Crushing // 5.1.2018

Cole (my best friend) and I, in an attempt to suss out those individuals whom we might love, those we hope we might someday even know, will categorize certain folks as “real people.” This is clearly a subjective delineation, as we are both more than willing to immediately vouch to the other for the realness of our brothers, “You can trust me, Jake/Tucker/Noah is a real person.” Statistically, what with the stringency of our allowance to that “real” category, it seems absurd all three of our brothers might be real. So we admit the practice is not empirical in the least. (It is also not necessarily mutual; you might be real to me but not I to you.)

While it is always a stronger case when both Cole and I know the subject, we trust each other according to some (perhaps transitive?) property that states, “If X is real to you, and you are real to me, then X is real to me.” This trust is hard to come by, and resembles the moment Cole exclaimed (I may be misremembering), “I keep telling you that Mad Men is good, that you should watch it. You not watching it feels like an affront to our relationship, that you don’t trust me.” I did watch Mad Men, (now years later I am rewatching it) and the account that contains my trust in Cole received another huge deposit.

As with Mad Men, so music, books, movies, Cole and I urge each other toward, and the designation of “real” (which also could mean true, worth knowing, beautiful, and myriad other things in our conversation) can at times apply to these objects as well. Once, sitting on his couch I played for him various songs by Michael McGuire (you can find at The Supposed So and Dad’s Typewriter), because I could vouch both that the music and the musician were real, and also to compel Cole to make music of his own, as I believe a good tree might likely produce good fruit, and I would like to sit on other couches and play for other real people the music of the Ur-Person, the Form of Real, the Standard Against Which All Others Will Be Measured.

I enjoy coming across these real works, and then telling all the people I know, real or not, what I have found. A few months ago that discovery was Horace and Pete, Louis C.K.’s multi-cam dramedy webseries, for just about a week, until everything came out that compelled me to 1) stop talking about Louis C.K., and 2) find something else to talk about. Revelations (and the possibility of revelations) like those, as well as the rarity of real work, tends to push me toward work I have already consumed—I have watched House, M.D. all the way through at least eight times; these past couple days I am rereading Maggie Nelson’s The Argonauts. With work I know I love, I don’t have to worry about it sucking and I am not in danger of being hurt.

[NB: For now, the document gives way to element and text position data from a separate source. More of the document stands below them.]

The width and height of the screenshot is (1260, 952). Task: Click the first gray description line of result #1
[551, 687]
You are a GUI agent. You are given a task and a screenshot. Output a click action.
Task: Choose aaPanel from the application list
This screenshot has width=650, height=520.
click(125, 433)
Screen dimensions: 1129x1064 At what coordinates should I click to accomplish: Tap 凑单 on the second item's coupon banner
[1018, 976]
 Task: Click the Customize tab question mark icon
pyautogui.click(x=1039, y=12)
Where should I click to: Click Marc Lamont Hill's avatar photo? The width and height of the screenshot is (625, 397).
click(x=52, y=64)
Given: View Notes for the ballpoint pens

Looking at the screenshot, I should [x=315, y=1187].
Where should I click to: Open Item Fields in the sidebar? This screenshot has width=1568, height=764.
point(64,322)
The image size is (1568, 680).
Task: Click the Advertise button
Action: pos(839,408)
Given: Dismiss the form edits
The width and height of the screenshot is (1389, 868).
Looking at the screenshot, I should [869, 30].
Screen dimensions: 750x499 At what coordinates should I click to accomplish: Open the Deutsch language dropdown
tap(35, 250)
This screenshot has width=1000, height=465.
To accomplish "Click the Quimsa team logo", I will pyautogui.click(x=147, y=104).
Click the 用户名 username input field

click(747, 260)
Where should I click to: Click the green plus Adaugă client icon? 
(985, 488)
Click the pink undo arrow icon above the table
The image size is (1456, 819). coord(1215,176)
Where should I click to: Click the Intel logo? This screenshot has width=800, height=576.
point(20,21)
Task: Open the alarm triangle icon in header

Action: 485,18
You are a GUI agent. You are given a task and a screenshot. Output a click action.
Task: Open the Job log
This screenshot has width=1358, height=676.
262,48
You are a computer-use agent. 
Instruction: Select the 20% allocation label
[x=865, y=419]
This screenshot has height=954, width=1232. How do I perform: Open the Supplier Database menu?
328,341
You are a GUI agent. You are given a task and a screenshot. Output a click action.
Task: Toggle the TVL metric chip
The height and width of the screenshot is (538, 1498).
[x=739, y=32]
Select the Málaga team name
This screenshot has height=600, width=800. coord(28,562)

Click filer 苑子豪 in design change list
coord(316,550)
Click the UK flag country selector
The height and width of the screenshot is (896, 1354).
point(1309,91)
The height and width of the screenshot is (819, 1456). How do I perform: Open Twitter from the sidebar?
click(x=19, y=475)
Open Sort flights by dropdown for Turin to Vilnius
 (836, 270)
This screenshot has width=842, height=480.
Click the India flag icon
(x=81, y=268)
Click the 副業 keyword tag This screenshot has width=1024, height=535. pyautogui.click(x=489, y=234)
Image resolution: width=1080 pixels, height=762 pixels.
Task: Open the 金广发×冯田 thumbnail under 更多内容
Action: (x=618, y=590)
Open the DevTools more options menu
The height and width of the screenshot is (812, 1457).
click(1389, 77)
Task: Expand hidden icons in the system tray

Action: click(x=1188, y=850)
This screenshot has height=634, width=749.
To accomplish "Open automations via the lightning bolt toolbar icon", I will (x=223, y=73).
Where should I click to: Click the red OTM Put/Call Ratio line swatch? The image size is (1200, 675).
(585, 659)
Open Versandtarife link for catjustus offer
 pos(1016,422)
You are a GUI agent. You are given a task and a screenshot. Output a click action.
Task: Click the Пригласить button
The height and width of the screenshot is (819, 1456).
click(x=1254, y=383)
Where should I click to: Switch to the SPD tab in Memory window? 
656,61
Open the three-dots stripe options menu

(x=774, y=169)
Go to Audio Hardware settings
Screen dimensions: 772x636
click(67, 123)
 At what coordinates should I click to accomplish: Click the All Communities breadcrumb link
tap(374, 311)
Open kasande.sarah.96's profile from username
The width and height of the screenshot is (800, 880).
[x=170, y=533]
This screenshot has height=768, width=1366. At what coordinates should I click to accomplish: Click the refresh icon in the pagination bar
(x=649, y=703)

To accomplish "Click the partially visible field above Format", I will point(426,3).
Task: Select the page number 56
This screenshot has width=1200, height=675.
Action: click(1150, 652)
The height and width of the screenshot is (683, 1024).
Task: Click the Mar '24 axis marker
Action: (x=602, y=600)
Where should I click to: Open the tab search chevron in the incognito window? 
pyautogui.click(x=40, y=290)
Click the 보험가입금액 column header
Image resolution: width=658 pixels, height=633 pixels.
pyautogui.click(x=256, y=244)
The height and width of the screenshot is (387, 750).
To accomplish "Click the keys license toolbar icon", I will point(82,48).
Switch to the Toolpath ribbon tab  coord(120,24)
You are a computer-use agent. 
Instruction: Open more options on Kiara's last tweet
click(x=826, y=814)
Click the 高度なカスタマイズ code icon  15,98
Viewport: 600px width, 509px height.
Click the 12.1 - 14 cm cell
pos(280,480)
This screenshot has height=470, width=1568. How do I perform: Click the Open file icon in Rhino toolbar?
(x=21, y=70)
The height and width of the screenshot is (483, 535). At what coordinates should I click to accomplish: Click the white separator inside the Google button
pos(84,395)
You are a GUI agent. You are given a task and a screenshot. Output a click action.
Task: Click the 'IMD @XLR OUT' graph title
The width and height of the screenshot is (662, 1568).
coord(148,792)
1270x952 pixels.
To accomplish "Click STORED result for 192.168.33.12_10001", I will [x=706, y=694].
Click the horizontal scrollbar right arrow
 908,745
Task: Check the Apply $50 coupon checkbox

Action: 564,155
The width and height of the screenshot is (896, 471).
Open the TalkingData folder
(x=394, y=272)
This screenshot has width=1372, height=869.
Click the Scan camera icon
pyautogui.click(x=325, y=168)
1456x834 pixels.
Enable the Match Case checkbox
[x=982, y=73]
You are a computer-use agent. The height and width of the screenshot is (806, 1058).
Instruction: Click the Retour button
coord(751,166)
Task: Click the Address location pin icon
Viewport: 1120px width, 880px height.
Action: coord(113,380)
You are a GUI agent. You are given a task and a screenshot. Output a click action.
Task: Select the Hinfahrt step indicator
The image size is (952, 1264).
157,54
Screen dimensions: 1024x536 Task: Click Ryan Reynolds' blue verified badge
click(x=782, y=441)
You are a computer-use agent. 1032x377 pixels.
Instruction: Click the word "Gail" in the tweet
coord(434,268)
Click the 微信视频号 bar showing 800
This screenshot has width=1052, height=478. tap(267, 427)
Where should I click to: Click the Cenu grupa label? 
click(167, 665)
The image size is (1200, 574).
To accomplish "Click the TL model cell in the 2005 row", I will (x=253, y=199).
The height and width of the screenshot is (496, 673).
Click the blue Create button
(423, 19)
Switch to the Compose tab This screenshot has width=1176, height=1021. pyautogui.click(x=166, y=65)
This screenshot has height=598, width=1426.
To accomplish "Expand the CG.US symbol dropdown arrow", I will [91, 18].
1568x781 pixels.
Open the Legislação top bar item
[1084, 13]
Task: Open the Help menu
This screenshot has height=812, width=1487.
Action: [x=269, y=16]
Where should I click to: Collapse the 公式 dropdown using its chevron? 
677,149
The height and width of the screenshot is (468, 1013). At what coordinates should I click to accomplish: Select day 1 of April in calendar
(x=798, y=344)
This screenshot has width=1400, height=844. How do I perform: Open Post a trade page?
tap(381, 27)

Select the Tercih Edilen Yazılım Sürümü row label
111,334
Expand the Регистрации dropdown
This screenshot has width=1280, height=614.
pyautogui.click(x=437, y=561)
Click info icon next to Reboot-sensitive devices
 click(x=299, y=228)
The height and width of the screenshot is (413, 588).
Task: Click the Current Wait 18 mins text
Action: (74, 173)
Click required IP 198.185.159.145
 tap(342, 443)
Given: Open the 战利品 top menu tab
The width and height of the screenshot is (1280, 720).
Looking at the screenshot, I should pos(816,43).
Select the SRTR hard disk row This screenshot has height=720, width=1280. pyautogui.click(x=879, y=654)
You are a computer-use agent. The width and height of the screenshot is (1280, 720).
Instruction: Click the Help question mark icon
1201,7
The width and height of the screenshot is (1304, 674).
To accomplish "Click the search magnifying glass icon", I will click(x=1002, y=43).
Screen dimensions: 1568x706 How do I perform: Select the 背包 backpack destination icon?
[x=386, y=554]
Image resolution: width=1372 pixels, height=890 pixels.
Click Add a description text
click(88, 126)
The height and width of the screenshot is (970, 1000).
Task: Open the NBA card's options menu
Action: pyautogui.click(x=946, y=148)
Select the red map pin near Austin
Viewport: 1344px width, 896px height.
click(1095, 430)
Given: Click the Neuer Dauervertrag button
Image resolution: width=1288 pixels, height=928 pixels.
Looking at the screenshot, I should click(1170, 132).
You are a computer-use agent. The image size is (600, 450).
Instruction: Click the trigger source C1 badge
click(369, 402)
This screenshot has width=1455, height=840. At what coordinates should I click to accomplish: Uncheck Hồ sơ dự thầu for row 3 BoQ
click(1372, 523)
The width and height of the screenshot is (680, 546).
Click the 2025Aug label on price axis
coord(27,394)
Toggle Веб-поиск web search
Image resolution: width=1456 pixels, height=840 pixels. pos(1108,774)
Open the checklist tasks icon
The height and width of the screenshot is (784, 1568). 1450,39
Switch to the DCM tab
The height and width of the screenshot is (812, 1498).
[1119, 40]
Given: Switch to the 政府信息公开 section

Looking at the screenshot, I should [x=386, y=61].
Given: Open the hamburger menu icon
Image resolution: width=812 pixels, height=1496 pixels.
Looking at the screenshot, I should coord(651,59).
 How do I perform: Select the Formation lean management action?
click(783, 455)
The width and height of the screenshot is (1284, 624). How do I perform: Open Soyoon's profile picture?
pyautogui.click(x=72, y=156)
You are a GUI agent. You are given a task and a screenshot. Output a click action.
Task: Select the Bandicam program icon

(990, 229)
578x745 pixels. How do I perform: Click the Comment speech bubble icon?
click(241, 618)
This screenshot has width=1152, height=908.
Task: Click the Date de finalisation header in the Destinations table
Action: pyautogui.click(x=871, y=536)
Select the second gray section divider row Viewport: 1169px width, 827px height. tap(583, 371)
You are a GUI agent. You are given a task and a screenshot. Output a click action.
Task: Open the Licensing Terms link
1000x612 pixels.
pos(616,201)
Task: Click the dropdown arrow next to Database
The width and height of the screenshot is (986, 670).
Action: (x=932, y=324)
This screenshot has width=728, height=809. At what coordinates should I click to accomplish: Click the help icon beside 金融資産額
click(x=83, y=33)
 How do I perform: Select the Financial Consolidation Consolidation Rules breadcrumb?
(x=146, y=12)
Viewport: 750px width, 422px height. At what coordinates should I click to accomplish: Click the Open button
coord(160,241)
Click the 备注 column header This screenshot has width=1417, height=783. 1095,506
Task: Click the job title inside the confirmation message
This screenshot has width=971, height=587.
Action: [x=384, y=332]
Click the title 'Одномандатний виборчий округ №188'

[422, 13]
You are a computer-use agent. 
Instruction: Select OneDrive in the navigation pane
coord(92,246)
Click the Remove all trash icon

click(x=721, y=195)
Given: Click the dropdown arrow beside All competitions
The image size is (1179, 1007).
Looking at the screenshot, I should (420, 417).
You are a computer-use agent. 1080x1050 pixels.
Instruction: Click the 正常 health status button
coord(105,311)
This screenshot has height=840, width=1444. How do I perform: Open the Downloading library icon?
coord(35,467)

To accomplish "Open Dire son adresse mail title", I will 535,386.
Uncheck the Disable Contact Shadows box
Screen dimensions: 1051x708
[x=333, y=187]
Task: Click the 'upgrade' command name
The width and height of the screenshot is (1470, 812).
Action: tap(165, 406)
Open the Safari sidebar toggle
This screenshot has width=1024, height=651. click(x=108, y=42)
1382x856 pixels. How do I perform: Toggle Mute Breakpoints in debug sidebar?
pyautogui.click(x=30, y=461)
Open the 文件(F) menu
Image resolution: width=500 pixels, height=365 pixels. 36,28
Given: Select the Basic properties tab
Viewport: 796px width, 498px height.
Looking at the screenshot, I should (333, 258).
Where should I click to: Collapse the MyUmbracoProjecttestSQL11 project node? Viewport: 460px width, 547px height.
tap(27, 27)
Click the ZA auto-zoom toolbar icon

Just as Cole has carte blanche recommendation privilege, so also have certain artists in their promotion of their own work to myself: Allison Janney, Ben Balserak, Chance the Rapper, Claudia Rankine, David Bentley Hart, Joan Didion, John Jeremiah Sullivan, Julianna Margulies, Maggie Nelson, Miranda July, Susan Howe. And in the interest of reducing the task of mining my inheritance that is the entire world, I tend to make sweeping cuts with often baseless standards—eliminations include the Coen brothers, David Sedaris, Doug Benson, the creators of How I Met Your Mother, Jonathan Franzen, the Marvel movies, Noam Chomsky, Slavoj Žižek. I expect none of these will ever make any substantive contribution to my life, even were I to really try to let them.

These categories also serve as a good rubric: if Didion’s Play It as It Lays does nothing for you, I’m not sure we can connect on any substantive level; if, alternatively, How I Met Your Mother produces in you some emotional response that resembles enjoyment, I can’t see how we’d ever get along. (These are both sweeping pronouncements, and not altogether true (nor particularly brave).)

Anyways, as is my wont, I began this essay planning for it to serve as a tract for something else, in this case for the music of Ben Bonessi, but got sidetracked. So let me here state that to my knowledge, Ben Bonessi is a real person, and the music he makes is worth listening to, is in fact the only music on my iPhone that I never skip past. You can listen to/download it all here. It’s really quite good.